We can also plot the two Efficient Frontiers for comparison—the one calculated by minimizing the volatility per expected level of return, and the other one using the convex optimization and maximizing the risk-adjusted return.
The code is as follows:
x_lim = [0.25, 0.6]
y_lim = [0.125, 0.325]
fig, ax = plt.subplots(1, 2)
ax[0].plot(vols_range, rtns_range, 'g-', linewidth=3)
ax[0].set(title='Efficient Frontier - Minimized Volatility',
xlabel='Volatility',
ylabel='Expected Returns',
xlim=x_lim,
ylim=y_lim)
ax[1].plot(portf_vol_cvx_ef, portf_rtn_cvx_ef, 'g-', linewidth=3)
ax[1].set(title='Efficient Frontier - Maximized Risk-Adjusted Return',
xlabel='Volatility',
ylabel='Expected Returns',
xlim=x_lim,
ylim=y_lim)
The only thing to note is that the one obtained using minimization is smoother, as we used more points to calculate the frontier:
Another interesting concept we can incorporate into the analysis is the maximum allowable leverage. We replace the non-negativity constraints on the weights with a max leverage constraint, using the norm of a vector.
In the following code, we only show what was added to the previous code block:
max_leverage = cp.Parameter()
problem_with_leverage = cp.Problem(objective_function,
[cp.sum(weights) == 1,
cp.norm(weights, 1) <= max_leverage])
In the following code block, we modify the code, this time to include two loops—one over potential values of the risk-aversion parameter, and the other one indicating the maximum allowable leverage. Max leverage equal to 1 (meaning no leverage) results in a case similar to the previous optimization problem (only this time, there is no non-negativity constraint).

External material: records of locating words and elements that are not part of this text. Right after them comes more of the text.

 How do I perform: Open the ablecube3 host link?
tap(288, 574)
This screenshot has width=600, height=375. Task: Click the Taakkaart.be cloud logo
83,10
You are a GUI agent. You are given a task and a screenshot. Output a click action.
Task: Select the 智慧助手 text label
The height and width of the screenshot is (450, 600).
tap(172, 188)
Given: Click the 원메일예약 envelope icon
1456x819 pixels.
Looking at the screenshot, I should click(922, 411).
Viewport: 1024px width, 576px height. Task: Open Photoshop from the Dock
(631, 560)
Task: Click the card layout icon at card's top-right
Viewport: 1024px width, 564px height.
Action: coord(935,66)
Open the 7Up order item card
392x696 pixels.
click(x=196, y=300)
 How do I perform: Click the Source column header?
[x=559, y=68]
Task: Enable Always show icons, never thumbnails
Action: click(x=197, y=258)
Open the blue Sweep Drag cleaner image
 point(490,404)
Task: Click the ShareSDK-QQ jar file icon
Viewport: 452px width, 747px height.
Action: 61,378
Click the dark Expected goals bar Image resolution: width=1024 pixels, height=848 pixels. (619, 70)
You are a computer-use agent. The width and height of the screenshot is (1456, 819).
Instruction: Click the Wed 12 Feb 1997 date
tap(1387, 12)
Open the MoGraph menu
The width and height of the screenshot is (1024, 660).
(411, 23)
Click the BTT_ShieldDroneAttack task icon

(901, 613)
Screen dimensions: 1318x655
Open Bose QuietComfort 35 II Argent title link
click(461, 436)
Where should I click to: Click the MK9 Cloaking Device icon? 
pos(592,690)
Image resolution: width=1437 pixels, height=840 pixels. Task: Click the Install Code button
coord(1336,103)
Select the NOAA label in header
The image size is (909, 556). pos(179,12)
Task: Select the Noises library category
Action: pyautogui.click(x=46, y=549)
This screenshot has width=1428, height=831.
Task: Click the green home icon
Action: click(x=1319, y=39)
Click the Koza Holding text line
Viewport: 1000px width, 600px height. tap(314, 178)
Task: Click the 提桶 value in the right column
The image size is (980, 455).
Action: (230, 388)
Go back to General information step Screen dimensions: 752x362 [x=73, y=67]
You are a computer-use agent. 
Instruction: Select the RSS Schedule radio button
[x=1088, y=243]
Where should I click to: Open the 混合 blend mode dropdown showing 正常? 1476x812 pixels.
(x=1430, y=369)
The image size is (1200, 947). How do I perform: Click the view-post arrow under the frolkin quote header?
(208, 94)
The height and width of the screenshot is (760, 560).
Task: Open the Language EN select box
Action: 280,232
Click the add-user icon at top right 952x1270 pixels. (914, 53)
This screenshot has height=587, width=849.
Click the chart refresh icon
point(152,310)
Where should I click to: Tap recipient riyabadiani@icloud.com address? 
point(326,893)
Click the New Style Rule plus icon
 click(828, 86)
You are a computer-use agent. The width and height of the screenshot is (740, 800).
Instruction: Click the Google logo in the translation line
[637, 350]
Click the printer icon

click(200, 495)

We also redefine the objects, storing the results to be either larger 2D matrices (np.ndarrays) or including a third dimension, in the case of weights.
The code is as follows:
LEVERAGE_RANGE = [1, 2, 5]
len_leverage = len(LEVERAGE_RANGE)
N_POINTS = 25
portf_vol_l_ef = np.zeros((N_POINTS, len_leverage))
portf_rtn_l_ef = np.zeros(( N_POINTS, len_leverage))
weights_ef = np.zeros((len_leverage, N_POINTS, n_assets))
for lev_ind, leverage in enumerate(LEVERAGE_RANGE):
for gamma_ind in range(N_POINTS):
max_leverage.value = leverage
gamma.value = gamma_range[gamma_ind]
problem_with_leverage.solve()
portf_vol_l_ef[gamma_ind, lev_ind] = cp.sqrt(portf_vol_cvx).value
portf_rtn_l_ef[gamma_ind, lev_ind] = portf_rtn_cvx.value
weights_ef[lev_ind, gamma_ind, :] = weights.value
In the following code block, we plot the Efficient Frontiers for different maximum leverages. We can clearly see that higher leverage increases returns and, at the same time, allows for greater volatility:
fig, ax = plt.subplots()
for leverage_index, leverage in enumerate(LEVERAGE_RANGE):
plt.plot(portf_vol_l_ef[:, leverage_index],
portf_rtn_l_ef[:, leverage_index],
label=f'{leverage}')
ax.set(title='Efficient Frontier for different max leverage',
xlabel='Volatility',
ylabel='Expected Returns')
ax.legend(title='Max leverage');
Executing the preceding code generates the following plot:
Lastly, we also recreate the plot showing weight allocation per varying risk-aversion levels. With a maximum leverage of 1, there is no short-selling.
The code is as follows:
fig, ax = plt.subplots(len_leverage, 1, sharex=True)
for ax_index in range(len_leverage):
weights_df = pd.DataFrame(weights_ef[ax_index],
columns=RISKY_ASSETS,
index=np.round(gamma_range, 3))
weights_df.plot(kind='bar',
stacked=True,
ax=ax[ax_index],
legend=None)
ax[ax_index].set(ylabel=(f'max_leverage = {LEVERAGE_RANGE[ax_index]}'
' weight'))
ax[len_leverage - 1].set(xlabel=r'$gamma$')
ax[0].legend(bbox_to_anchor=(1,1))
ax[0].set_title('Weights allocation per risk-aversion level',
fontsize=16)
Executing the preceding code generates the following plot:
We can spot a pattern where, with an increase in risk aversion, investors stop using leverage altogether, and converge to a similar allocation for all levels of maximum permitted leverage.